Temporal pattern dependence of neuronal peptide transmitter release: models and experiments

Abstract

In this paper we construct, on the basis of existing experimental data, a mathematical model of firing-elicited release of peptide transmitters from motor neuron B15 in the accessory radula closer neuromuscular system of Aplysia. The model consists of a slow "mobilizing" reaction and the fast release reaction itself. Experimentally, however, it was possible to measure only the mean, heavily averaged release, lacking fast kinetic information. Considered in the conventional way, the data were insufficient to completely specify the details of the model, in particular the relative properties of the slow and the unobservable fast reaction. We illustrate here, with our model and with additional experiments, how to approach such a problem by considering another dimension of release, namely its pattern dependence. The mean release is sensitive to the temporal pattern of firing, even to pattern on time scales much faster than the time scale on which the release is averaged. The mean release varies with the time scale and magnitude of the pattern, relative to the time scale and nonlinearity of the release reactions with which the pattern interacts. The type and magnitude of pattern dependence, especially when correlated systematically over a range of patterns, can therefore yield information about the properties of the release reactions. Thus, temporal pattern can be used as a probe of the release process, even of its fast, directly unobservable components. More generally, the analysis provides insights into the possible ways in which such pattern dependence, widespread especially in neuropeptide- and hormone-releasing systems, might arise from the properties of the underlying cellular reactions.

Fig. 1.

Pattern dependence of mean release as a probe of the release process. Three patterns of firing (second rowfrom top) [all with the same mean frequency (top row)] produce, through their interaction with the properties of the release process, three different waveforms of release (second row from bottom). The detailed waveform may not be directly observable because of low temporal resolution of the available measurement techniques, which may yield only the mean, perhaps heavily averaged, release (bottom row), but as described in this paper, this can nevertheless provide considerable information about the properties of the release process. The mean release produced by patterned firing (middle and right columns) relative to that produced by “unpatterned,” tonic firing at the same mean frequency (left column) defines the pattern dependence of mean release, Φ. With the middle pattern, release is pattern independent (Φ = 1): the presence of the pattern does not alter the mean release from that produced simply by the same number of spikes presented unpatterned. With theright pattern, in contrast, release is pattern dependent (Φ ≠ 1). See introductory remarks and Temporal pattern dependence in Results.

Fig. 2.

Typical firing pattern of motor neuron B15 and corresponding peptide outflow from the ARC muscle from the data ofVilim et al. (1996a,b). A, Standard reference firing pattern used by Vilim et al.: burst duration d_intra = 3.5 sec, interburst interval d_inter = 3.5 sec, intraburst firing frequency f_intra = 12 Hz; or equivalently cycle period P = 7 sec, duty cycle D = 0.5, mean firing frequency 〈f〉 = 6 Hz; total stimulation length L = 1 hr.

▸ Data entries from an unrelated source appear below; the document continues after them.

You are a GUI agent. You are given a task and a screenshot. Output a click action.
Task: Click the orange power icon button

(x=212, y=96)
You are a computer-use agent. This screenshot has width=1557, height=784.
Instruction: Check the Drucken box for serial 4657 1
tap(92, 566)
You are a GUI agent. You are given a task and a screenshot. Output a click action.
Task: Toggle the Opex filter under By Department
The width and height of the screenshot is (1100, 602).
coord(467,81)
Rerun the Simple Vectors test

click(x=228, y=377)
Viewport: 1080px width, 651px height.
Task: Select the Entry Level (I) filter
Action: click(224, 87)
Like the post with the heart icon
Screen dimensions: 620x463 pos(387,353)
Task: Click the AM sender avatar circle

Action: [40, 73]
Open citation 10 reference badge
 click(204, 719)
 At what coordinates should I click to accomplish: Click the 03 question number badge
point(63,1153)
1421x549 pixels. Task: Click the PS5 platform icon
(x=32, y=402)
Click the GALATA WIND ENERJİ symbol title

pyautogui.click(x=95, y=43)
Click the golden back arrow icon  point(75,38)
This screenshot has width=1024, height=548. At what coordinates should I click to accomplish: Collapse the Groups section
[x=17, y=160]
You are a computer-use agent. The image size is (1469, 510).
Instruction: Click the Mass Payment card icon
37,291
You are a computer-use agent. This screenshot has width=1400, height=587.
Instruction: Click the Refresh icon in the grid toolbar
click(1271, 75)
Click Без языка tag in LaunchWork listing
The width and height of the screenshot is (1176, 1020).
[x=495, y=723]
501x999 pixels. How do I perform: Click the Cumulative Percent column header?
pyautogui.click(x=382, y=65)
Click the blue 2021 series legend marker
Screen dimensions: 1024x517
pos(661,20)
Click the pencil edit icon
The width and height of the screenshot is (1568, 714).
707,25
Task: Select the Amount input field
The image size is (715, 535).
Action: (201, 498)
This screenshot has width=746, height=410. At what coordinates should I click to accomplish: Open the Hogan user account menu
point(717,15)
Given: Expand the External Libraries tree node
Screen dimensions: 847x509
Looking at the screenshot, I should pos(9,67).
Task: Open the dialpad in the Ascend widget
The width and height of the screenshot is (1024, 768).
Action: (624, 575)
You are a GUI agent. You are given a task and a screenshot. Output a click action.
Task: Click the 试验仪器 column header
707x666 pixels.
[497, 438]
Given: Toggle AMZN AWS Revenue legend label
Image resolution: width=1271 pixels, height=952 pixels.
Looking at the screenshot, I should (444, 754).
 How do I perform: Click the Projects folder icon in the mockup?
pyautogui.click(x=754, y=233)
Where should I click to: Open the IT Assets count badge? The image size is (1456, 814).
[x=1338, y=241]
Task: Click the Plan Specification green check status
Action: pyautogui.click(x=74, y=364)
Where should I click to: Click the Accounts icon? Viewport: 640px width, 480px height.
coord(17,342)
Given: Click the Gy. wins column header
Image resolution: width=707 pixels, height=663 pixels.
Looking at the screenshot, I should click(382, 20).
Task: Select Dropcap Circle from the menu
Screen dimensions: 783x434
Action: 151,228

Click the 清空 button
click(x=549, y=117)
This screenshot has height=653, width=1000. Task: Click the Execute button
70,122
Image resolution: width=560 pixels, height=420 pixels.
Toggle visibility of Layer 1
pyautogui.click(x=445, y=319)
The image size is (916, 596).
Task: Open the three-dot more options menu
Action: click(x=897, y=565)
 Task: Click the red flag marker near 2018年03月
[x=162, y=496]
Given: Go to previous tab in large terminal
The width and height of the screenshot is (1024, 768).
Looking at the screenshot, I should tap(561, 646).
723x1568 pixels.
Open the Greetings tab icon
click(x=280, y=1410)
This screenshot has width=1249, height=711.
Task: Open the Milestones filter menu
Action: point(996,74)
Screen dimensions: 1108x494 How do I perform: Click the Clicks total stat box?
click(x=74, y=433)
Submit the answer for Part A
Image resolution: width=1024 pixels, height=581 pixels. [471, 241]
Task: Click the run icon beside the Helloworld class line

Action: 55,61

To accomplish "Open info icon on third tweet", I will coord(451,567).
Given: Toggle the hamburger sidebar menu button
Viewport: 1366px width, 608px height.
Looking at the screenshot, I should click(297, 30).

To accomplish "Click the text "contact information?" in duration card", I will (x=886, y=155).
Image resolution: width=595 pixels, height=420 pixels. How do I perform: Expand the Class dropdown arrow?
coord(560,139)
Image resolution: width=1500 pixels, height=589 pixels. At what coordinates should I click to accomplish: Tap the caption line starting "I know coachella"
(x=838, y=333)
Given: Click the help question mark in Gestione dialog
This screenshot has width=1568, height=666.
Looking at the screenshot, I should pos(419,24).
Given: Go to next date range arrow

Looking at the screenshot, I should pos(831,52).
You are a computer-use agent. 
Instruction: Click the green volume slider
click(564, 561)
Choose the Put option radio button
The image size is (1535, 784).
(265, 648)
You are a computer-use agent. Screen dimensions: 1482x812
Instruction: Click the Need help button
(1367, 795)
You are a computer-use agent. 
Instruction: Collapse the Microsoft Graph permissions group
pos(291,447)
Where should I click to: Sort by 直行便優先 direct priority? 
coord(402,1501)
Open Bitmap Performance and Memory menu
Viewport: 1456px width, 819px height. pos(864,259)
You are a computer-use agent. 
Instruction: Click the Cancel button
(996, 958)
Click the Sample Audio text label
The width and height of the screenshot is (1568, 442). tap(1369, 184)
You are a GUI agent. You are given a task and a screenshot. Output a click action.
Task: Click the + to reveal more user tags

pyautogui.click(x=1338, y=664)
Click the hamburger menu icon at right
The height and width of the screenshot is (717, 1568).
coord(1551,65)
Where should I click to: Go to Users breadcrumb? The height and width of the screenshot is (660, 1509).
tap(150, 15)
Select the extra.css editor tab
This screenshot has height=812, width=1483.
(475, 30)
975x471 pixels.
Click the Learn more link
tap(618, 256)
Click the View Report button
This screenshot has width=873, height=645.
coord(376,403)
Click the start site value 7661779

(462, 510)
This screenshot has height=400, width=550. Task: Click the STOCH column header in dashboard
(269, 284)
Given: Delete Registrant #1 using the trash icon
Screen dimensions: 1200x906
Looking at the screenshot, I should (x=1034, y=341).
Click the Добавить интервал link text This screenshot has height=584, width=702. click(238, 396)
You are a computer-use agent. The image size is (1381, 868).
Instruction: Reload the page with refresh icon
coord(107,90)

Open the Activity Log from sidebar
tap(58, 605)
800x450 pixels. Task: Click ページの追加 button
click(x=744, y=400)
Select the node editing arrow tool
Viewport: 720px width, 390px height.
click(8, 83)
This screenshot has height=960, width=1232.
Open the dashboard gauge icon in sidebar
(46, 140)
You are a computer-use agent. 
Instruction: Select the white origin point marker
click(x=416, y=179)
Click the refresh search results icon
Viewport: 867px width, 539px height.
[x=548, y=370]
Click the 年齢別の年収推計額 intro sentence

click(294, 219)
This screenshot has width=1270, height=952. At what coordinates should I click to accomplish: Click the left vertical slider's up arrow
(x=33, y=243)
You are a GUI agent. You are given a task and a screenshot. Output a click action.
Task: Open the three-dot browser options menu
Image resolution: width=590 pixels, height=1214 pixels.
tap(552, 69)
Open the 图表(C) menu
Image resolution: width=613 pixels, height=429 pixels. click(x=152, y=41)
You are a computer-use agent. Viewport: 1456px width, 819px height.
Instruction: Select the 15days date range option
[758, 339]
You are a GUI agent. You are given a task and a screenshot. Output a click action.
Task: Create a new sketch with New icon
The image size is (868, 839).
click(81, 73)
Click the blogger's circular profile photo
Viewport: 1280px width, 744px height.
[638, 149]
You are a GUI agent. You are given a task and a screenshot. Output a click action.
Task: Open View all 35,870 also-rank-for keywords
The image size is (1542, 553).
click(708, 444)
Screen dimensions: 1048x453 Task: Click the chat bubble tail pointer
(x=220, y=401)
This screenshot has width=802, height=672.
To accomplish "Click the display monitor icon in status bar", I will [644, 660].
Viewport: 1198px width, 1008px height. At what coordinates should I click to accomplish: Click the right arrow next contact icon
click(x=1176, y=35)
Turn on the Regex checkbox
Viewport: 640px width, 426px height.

B, Time course of SCP and BUC outflow when motor neuron B15 was stimulated to fire as in A (“long- L data”). Replotted from Vilim et al. (1996a), their Figure 8B1. Mean ± SEM from four experiments. Vilim et al. actually measured outflow integrated over 2.5 min intervals (Fig. 8A1) every 5 min (alternately for SCP and BUC), but this has been converted to outflow per minute. The plot was scaled correctly using the absolute amounts measured (F. S. Vilim, personal communication). Thesmooth curves show the best single-exponential fit to both the SCP and BUC values (with different scaling for the two peptides) in the interval 20 < t < 60 min (used for both Models I and II: see Eqs. 10 and 17 in Materials and Methods).

Fig. 3.

Fitting of Model I to the data of Vilim et al. (1996a,b). Plotted in all cases is the total peptide outflow, O_∞, resulting from the whole block of firing of length L, against the mean firing frequency 〈f〉 (with fixed L), or L (with fixed 〈f〉) (see Eqs. 11and 12 in Materials and Methods). A, O_∞ versus 〈f〉, with fixed short L = 10 min. Replotted from Vilim et al. (1996b), their Figures 3B, 4B, 5B. These three figures of Vilim et al. presented data for varying d_inter, f_intra, and d_intra, respectively; because in all cases outflow appeared to depend simply on 〈f〉, the three plots have here been combined. [For both SCP and BUC, one point from each plot constitutes the groups at 〈f〉 ≈ 4, 5, and 6 Hz (the last consists of three points superimposed).] Each point is the mean ± SEM (often smaller than the symbol size) from four to five experiments. Vilim et al. (1996a,b) actually presented the data normalized per spike (∝ O_∞/〈f〉), but this has been converted to O_∞ again. The plot was scaled correctly using the absolute amounts measured (F. S. Vilim, personal communication). The solid curves are best fits of Equation 12 with x = 4, the dashed curveswith x = 1, 2, 3, and 5 (shown only for SCP), as described in Model I in Materials and Methods. B, O_∞ versus short L, with fixed 〈f〉 = 6 Hz. Replotted from Vilim et al. (1996a), their Figure 9B. Means ± SEM, n = 5. Details and fitting as in A.Inset, O_∞ versus all L, with fixed 〈f〉 = 6 Hz. Extension of the main plot of B to longer L to include the values from the experiments in Figure 2B (n = 4). Thecurves are simply extensions of the fits with x = 4 in the main plot.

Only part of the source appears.